Over the objections of Chief Justice John G. Roberts Jr. and the court’s three liberals, its five most consistently conservative justices halted a decision last month by three federal judges. The panel threw out Alabama’s new congressional map, which included only one congressional district with a majority of Black voters even though they make up more than a quarter of the state’s population.
The court’s ruling was a blow to voting rights advocates and Democrats after a series of redistricting wins over the past several weeks. It means the 2022 congressional elections in Alabama will take place under a map drawn by the state’s Republican leaders.:
See also – “Brett Kavanaugh’s Defense of the Shadow Docket Is Alarming” from Slate:
“Yesterday, the Supreme Court was asked to decide whether to issue a “stay” of the two lower-court rulings in the Alabama cases while Alabama appealed them — a move that would have prevented the lower-court decisions from going into effect. The lower courts had blocked Alabama’s maps on the grounds the state had willfully refused to create a second majority Black congressional district, instead divvying up Black neighborhoods to inflate white residents’ voting power. Stays are supposed to be an “extraordinary” remedy meant for extraordinary cases — where three different things are true: First, the party seeking a stay must be likely to win their appeal. Second, it must be the case that not freezing the lower-court ruling while it is appealed would cause the appealing party “irreparable harm,” that is, harm that a successful appeal could not adequately remedy. And third, the public interest — to both the parties and society at large — must be served by such relief. What this test hopefully drives home is that stays are (supposed to be) rarely granted, and are (supposed to be) limited to cases where lower courts didn’t just err, but erred in ways that cause immediate, harmful effects to the party that lost.

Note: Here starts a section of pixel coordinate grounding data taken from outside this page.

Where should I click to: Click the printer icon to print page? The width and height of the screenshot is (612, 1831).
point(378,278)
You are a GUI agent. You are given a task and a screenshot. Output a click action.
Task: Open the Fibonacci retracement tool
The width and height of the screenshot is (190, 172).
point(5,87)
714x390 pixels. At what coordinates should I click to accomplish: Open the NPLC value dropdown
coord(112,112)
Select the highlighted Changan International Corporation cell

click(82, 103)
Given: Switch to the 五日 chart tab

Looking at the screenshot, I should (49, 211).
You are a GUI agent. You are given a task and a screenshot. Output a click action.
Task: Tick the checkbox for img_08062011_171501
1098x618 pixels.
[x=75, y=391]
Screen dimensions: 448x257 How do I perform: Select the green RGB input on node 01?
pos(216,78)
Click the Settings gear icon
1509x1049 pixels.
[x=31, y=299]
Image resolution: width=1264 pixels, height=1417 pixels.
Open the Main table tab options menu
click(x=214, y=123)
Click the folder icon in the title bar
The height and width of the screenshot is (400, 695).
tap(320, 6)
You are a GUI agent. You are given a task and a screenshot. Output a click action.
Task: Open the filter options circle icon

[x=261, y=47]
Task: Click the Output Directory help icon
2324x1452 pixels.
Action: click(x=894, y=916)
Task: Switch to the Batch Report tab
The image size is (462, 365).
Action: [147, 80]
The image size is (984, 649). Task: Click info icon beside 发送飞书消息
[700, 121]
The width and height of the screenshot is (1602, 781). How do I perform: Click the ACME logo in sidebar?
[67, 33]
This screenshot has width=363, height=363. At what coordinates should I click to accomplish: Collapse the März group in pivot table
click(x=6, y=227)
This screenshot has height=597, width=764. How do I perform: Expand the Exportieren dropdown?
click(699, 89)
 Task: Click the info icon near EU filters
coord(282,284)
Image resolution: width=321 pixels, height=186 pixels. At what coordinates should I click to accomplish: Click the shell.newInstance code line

…Instead, what’s really going on in this case is made crystal clear by Chief Justice John Roberts’ technical (but analytically devastating) dissent. Roberts’ short opinion expressed sympathy for Alabama’s claims on the merits, but also stressed the fundamental problem with the court’s use of the shadow docket: That ruling for Alabama will require the court to make new law, because “the District Court properly applied existing law in an extensive opinion with no apparent errors for our correction” (emphasis mine). In other words, Roberts voted against staying the lower-court rulings because they were correct under the law as it exists today, even if he’s perfectly willing to change those laws tomorrow. Against that backdrop, it becomes clear why the ultraconservative majority came out the other way — not because the Justices disagree with Chief Justice Roberts that the district courts were right, but because they are willing to change the law today.”